**Goal of the exercise:**
Your response should consist of the data that follows, repeated in full without alteration.

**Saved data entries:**

________

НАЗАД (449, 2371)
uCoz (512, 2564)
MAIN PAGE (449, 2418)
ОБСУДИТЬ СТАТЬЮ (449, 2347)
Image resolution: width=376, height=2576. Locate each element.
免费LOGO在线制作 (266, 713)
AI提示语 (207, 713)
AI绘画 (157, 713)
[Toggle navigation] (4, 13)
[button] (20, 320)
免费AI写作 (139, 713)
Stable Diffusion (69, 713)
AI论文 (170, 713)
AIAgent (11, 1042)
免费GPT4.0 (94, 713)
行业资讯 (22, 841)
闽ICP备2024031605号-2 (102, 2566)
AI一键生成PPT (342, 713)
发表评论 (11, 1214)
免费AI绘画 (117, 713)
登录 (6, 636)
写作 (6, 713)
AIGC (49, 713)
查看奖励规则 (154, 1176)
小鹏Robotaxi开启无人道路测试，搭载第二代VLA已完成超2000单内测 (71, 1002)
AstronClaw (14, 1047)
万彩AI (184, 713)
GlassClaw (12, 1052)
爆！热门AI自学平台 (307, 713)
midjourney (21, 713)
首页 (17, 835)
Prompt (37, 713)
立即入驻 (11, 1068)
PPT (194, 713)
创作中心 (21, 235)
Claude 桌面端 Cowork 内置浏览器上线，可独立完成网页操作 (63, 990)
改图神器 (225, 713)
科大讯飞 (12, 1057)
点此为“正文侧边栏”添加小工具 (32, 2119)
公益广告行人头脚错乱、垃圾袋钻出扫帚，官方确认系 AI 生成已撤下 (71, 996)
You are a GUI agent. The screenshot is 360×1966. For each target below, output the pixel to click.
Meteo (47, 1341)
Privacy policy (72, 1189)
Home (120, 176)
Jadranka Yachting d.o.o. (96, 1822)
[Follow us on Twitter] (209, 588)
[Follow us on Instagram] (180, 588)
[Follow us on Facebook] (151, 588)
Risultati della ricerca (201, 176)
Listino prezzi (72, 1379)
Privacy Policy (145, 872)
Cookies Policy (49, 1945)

________

**Worked solution:**
НАЗАД (449, 2371)
uCoz (512, 2564)
MAIN PAGE (449, 2418)
ОБСУДИТЬ СТАТЬЮ (449, 2347)
Image resolution: width=376, height=2576. Locate each element.
免费LOGO在线制作 (266, 713)
AI提示语 (207, 713)
AI绘画 (157, 713)
[Toggle navigation] (4, 13)
[button] (20, 320)
免费AI写作 (139, 713)
Stable Diffusion (69, 713)
AI论文 (170, 713)
AIAgent (11, 1042)
免费GPT4.0 (94, 713)
行业资讯 (22, 841)
闽ICP备2024031605号-2 (102, 2566)
AI一键生成PPT (342, 713)
发表评论 (11, 1214)
免费AI绘画 (117, 713)
登录 (6, 636)
写作 (6, 713)
AIGC (49, 713)
查看奖励规则 (154, 1176)
小鹏Robotaxi开启无人道路测试，搭载第二代VLA已完成超2000单内测 (71, 1002)
AstronClaw (14, 1047)
万彩AI (184, 713)
GlassClaw (12, 1052)
爆！热门AI自学平台 (307, 713)
midjourney (21, 713)
首页 (17, 835)
Prompt (37, 713)
立即入驻 (11, 1068)
PPT (194, 713)
创作中心 (21, 235)
Claude 桌面端 Cowork 内置浏览器上线，可独立完成网页操作 (63, 990)
改图神器 (225, 713)
科大讯飞 (12, 1057)
点此为“正文侧边栏”添加小工具 (32, 2119)
公益广告行人头脚错乱、垃圾袋钻出扫帚，官方确认系 AI 生成已撤下 (71, 996)
You are a GUI agent. The screenshot is 360×1966. For each target below, output the pixel to click.
Meteo (47, 1341)
Privacy policy (72, 1189)
Home (120, 176)
Jadranka Yachting d.o.o. (96, 1822)
[Follow us on Twitter] (209, 588)
[Follow us on Instagram] (180, 588)
[Follow us on Facebook] (151, 588)
Risultati della ricerca (201, 176)
Listino prezzi (72, 1379)
Privacy Policy (145, 872)
Cookies Policy (49, 1945)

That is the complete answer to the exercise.